再び、二人の距離が縮まらないうちに、私は天道さんに……
「天道さん。教えてもらいたいところがあるんですが、いいですか?」
「いいよいいよー。こっちおいで」
「はい。失礼します」
天道さんの隣に……ちょっと露骨かもしれませんが、兄さんと天道さんの間に入り……教科書を見せます。
「この問題なんですが……」
「んー……ああ、これか。厄介だよねー。あたしも、苦戦した思い出があるわー」
「そうなんですか?」
「これ考えた人、すごいひねくれた性格でしょ、って断言できるくらい、意地の悪い問題だからね。えっと、まずは……」
天道さんが丁寧に問題を解説してくれます。
先生みたいで、とてもわかりやすいです。
……一方で、兄さんと凛ちゃんが勉強をしています。
「……っていうわけ。わかった?」
「はい。先輩の説明、わかりやすいですね。勉強が苦手とは思えません」
「一年の問題だからな。これくらいわからないと、ちょっとやばいし……」
「でも、言い換えると基礎はしっかりとしている、ということですよね。

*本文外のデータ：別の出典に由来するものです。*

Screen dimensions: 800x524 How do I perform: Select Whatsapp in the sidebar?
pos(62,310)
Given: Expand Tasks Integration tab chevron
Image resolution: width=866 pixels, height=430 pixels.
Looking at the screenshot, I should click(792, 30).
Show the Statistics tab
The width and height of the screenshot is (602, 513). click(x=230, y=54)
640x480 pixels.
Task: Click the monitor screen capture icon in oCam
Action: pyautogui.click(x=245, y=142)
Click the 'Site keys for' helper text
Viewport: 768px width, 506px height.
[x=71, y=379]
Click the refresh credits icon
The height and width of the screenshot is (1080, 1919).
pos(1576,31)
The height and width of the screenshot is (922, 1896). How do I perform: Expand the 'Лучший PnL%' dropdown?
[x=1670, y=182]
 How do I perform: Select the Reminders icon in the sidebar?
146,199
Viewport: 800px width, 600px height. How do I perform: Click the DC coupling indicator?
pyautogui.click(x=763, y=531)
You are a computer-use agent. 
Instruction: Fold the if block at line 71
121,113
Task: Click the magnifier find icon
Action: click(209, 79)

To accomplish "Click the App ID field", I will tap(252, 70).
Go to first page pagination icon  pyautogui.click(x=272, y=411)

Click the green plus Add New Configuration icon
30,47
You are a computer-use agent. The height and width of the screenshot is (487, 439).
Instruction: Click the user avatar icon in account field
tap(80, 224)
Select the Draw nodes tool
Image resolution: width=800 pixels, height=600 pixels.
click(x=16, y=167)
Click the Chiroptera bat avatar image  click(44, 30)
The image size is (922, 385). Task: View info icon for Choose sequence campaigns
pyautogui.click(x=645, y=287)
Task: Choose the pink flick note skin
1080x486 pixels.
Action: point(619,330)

先輩は、やればできる人では?」
「ありがと。そう言ってもらえると、自信になるよ」
「いえいえ、どうしたしまして」
……むぅ。
今度は、兄さんと凛ちゃんが良い雰囲気ですね。
仲の良い先輩後輩というか……
とても気さくな感じがしていて、親密な具合が伺えます。
もしかして、凛ちゃんも兄さんが……!
(ゆい)
口パクで、凛ちゃんが私にメッセージを送りました。
(私に、嫉妬して、どうするの)
(でもでも、どうしようも、ないんです)
(結衣は、あほの子?)
(私たち、親友、ですよね!?)
がーん、とショックを受けますが……
色々とがんばってくれている凛ちゃんにまで嫉妬している時点で、言い返す言葉がありません。
うぅ……まさか、こんなことになるなんて。
私って、けっこう、嫉妬深い性格だったんですね。
こんなこと、初めて知りました。
兄さんと恋人の『フリ』をすることで気がついた、自分の新しい一面。
自分のことを知ることができてうれしい一方で、厄介な現実に頭を悩ませてしまいます。
『恋心』というものは、とても厄介ですね。
最後まで読んでいただき、ありがとうございます。
妹が、だんだんあほの子になっているような……?
でも、親しい人たちの前だと、こんな感じなのです。
妹は優等生ではなく、親しみやすい一人の女の子、という感じです。